Decanonization






Meaning boxes. This is the way programmers and engineers usually call the areas with markings/tags in the images that train the so-called computer vision. In the Visual Genome model paper, the authors call this process of selecting specific regions of images as “canonicalization”. Visual areas canonized in computer vision, as in Art History, in museums, in the institutionalized process of seeing.
In 2021, friend/programmer Bernardo Fontes and I thought of a way to “decanonize” these same training images that made Visual Genome possible. With philosopher Caroline Carrion, we wrote an essay for Rosa magazine about what this experience. Read the full text here (in Portuguese).

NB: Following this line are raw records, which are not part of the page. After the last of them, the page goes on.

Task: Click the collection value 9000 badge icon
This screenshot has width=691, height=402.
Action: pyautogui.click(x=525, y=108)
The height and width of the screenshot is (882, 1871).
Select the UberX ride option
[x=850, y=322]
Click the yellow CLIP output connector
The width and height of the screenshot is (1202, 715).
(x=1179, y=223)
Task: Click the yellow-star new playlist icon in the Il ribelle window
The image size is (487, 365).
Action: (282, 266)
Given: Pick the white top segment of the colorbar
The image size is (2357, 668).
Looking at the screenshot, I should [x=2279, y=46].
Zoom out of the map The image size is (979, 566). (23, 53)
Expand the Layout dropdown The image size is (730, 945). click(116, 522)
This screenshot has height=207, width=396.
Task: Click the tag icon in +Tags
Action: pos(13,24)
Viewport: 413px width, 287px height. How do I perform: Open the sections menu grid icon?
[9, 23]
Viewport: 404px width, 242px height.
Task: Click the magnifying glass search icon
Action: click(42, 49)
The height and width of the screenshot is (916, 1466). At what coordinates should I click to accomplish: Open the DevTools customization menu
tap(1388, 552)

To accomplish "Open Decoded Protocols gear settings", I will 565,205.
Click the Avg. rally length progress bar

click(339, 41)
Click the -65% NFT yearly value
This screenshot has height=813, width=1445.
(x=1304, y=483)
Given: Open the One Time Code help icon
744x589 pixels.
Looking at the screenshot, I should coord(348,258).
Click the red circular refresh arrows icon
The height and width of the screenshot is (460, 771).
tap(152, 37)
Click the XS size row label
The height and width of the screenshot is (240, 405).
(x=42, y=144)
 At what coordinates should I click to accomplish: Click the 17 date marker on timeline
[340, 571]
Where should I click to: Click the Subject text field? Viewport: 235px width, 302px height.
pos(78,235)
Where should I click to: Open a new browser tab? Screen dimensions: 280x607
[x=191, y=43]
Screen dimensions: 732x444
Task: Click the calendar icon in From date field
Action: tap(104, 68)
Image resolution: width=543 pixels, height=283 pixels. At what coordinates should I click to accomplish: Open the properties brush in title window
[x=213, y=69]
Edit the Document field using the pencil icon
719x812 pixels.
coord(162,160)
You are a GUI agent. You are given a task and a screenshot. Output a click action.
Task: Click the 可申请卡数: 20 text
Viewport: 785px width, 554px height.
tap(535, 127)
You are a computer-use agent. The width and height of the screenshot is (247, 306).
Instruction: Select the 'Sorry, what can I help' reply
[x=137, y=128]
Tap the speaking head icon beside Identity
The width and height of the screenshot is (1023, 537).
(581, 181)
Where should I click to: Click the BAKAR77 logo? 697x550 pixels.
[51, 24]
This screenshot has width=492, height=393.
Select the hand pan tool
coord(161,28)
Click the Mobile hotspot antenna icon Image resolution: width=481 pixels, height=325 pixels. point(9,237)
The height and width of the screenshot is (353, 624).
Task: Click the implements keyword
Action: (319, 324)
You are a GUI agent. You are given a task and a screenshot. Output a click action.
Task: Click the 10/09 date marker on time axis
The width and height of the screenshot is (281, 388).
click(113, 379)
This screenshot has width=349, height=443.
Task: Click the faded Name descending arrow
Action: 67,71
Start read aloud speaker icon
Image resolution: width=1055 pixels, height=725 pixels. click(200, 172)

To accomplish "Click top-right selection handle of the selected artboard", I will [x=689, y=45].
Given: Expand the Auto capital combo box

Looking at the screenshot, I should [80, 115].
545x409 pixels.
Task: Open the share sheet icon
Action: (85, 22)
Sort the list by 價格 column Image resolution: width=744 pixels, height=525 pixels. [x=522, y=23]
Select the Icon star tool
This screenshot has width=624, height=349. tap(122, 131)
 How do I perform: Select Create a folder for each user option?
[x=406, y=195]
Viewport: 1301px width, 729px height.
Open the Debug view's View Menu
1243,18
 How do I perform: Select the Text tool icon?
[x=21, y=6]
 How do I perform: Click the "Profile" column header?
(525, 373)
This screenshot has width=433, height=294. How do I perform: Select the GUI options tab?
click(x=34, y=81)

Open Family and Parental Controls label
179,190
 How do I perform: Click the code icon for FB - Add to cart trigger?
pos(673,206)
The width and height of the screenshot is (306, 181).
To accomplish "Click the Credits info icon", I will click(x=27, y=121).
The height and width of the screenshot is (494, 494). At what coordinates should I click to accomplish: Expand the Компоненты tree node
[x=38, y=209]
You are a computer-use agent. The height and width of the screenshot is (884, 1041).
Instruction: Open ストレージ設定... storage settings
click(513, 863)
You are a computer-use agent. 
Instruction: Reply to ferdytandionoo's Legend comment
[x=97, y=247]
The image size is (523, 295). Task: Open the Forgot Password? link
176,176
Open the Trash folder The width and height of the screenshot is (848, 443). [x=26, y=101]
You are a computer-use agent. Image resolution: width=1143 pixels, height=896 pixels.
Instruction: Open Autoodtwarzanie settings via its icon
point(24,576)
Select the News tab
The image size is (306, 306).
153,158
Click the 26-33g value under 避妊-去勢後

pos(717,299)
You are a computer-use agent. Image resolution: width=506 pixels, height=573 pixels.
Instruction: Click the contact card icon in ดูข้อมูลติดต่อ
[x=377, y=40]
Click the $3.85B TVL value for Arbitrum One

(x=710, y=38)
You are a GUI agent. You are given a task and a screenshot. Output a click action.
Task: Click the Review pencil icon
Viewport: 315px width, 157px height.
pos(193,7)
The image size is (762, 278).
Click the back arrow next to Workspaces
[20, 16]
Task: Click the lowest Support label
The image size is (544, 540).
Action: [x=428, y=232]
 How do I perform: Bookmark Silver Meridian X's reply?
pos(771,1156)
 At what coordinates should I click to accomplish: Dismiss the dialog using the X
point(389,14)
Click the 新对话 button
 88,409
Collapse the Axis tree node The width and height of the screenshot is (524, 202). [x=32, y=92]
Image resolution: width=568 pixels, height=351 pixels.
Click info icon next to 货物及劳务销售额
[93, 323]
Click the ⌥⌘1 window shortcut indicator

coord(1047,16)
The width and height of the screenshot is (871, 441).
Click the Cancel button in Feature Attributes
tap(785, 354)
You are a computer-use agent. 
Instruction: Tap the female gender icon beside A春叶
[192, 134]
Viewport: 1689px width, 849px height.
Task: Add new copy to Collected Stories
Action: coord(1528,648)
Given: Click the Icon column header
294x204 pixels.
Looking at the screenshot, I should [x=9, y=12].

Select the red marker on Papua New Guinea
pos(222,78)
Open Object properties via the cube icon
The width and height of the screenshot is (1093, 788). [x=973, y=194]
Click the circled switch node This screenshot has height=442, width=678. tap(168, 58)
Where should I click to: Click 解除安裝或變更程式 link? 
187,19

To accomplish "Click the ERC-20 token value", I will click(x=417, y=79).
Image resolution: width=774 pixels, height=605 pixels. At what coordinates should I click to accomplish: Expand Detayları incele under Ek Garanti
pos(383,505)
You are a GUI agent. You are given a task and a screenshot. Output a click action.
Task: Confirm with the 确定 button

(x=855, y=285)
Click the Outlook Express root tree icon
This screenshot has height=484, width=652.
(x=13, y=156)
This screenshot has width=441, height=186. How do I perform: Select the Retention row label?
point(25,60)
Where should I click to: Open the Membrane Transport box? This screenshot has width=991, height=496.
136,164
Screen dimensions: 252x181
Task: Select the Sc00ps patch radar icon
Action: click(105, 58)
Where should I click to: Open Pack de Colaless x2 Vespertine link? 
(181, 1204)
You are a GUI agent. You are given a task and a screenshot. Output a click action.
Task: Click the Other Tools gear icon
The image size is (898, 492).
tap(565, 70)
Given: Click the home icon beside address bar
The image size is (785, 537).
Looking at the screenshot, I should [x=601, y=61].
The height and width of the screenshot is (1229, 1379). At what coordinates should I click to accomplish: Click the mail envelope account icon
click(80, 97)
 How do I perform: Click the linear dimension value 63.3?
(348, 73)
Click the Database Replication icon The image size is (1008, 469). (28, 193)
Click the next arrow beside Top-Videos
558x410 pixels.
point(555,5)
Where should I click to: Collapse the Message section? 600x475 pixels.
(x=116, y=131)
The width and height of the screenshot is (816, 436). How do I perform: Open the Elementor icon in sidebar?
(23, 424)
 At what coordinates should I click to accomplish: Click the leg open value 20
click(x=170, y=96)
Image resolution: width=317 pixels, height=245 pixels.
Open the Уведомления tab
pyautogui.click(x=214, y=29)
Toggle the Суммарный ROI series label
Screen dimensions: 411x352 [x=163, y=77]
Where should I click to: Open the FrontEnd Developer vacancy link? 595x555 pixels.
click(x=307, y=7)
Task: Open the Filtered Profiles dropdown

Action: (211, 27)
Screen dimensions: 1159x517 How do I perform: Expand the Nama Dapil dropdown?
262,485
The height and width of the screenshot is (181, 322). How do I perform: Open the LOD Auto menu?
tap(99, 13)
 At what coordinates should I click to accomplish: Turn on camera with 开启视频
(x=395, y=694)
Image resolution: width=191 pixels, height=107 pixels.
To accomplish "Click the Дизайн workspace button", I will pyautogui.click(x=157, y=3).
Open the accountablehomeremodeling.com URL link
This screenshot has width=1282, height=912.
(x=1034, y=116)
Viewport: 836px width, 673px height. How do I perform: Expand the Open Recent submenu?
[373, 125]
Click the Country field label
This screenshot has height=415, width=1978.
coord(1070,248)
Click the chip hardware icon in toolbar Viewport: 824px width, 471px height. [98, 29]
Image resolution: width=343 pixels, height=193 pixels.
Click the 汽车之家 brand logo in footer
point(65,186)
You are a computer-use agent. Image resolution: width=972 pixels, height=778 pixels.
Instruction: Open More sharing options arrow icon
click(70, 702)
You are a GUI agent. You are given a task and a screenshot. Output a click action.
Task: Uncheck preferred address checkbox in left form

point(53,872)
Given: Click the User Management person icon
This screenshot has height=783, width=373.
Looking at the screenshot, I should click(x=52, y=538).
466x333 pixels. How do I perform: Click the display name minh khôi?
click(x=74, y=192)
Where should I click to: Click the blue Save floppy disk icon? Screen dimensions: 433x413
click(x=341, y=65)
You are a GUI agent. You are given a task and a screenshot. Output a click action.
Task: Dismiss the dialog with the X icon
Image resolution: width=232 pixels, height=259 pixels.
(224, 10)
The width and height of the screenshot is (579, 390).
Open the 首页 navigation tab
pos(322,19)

When programmer Bernardo Fontes proposed a programming experience that would invert the game of computer vision, we immediately thought about reverse engineering processes.
The Python code used in the images of this visual essay is able to identify the selections of specific areas of the images that contain labeling — small boundaries in the image called, by engineers and programmers, “meaning boxes”. Once this identification is made, the command created by Fontes is to instead of highlighting these nobler regions of the images, erase them.
The results are the leftover images that are not important to computer vision. By excluding what is considered important and highlighting everything that was disregarded, this experience helps us to understand something beyond the specific situations portrayed there.
Computer vision is much less the complex process of seeing, and much more the process of EXTRACTION, segmenting, separation and decontextualizing. In these images, we see what was discarded during this process.